| What you should do |
First find the line containing "Layoffs in 2001 (989, 1784)" in the data, then set it down exactly along with every line after it, through the last.

Start of Data records

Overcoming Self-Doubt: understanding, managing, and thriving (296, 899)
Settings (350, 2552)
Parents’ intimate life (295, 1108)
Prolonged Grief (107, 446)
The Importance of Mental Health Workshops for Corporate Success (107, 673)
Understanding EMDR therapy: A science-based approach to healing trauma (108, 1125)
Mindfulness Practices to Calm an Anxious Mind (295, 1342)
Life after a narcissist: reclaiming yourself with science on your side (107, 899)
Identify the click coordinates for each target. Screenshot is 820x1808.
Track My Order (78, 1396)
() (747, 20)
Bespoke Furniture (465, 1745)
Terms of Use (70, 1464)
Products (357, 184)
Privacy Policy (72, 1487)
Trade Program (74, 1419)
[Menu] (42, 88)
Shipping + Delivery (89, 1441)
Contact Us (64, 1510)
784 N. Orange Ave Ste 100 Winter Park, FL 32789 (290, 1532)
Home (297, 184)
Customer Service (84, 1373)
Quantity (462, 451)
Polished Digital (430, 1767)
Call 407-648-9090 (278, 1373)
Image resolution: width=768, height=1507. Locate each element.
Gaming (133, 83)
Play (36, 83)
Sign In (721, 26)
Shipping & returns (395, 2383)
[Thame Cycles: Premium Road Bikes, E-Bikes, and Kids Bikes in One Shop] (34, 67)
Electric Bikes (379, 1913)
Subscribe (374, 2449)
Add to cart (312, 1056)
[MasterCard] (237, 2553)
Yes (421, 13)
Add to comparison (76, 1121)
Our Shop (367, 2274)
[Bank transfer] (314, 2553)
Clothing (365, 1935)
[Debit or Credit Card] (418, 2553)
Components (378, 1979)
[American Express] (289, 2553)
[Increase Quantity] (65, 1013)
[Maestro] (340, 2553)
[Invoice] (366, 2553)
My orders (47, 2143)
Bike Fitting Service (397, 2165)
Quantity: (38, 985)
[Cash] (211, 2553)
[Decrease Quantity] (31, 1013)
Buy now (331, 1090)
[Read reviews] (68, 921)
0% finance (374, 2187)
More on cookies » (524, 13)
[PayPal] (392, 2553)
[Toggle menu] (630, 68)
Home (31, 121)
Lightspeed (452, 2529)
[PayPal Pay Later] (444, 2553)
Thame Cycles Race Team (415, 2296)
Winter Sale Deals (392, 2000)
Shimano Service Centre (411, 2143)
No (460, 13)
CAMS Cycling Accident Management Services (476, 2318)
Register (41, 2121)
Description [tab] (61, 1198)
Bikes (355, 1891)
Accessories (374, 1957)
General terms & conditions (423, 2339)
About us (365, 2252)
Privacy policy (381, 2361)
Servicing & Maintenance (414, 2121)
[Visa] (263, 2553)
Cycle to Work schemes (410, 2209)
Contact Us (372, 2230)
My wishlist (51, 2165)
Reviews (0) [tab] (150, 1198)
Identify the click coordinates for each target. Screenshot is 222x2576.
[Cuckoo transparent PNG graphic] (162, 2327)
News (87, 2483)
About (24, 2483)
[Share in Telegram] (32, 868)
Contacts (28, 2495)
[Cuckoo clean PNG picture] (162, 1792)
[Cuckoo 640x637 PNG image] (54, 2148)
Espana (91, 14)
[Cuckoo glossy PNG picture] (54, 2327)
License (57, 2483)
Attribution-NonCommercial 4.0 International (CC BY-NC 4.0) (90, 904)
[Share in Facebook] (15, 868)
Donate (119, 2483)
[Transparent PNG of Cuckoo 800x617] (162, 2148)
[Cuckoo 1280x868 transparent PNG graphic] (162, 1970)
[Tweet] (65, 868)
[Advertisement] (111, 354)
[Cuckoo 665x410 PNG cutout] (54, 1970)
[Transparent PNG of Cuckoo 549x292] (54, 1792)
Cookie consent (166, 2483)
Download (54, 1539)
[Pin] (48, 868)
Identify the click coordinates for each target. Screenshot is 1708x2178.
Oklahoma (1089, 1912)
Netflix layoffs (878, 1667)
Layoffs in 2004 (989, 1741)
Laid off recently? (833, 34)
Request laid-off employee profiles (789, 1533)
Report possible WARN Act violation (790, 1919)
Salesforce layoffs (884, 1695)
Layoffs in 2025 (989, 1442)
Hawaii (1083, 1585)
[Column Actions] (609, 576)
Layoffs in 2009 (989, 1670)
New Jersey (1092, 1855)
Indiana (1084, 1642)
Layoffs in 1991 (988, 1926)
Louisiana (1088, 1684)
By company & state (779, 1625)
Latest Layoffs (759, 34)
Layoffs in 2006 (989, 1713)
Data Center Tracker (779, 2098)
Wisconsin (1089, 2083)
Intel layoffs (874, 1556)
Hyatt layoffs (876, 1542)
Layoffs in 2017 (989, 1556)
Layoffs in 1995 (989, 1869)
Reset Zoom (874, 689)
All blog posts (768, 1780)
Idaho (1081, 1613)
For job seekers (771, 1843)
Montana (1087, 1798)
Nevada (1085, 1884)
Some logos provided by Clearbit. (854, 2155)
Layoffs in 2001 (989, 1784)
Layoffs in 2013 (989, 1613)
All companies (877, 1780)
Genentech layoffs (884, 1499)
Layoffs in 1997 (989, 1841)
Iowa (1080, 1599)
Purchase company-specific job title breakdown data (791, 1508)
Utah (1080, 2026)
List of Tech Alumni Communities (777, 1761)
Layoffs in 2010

End of Data records

| Final answer |
Layoffs in 2001 (989, 1784)
Layoffs in 2013 (989, 1613)
All companies (877, 1780)
Genentech layoffs (884, 1499)
Layoffs in 1997 (989, 1841)
Iowa (1080, 1599)
Purchase company-specific job title breakdown data (791, 1508)
Utah (1080, 2026)
List of Tech Alumni Communities (777, 1761)
Layoffs in 2010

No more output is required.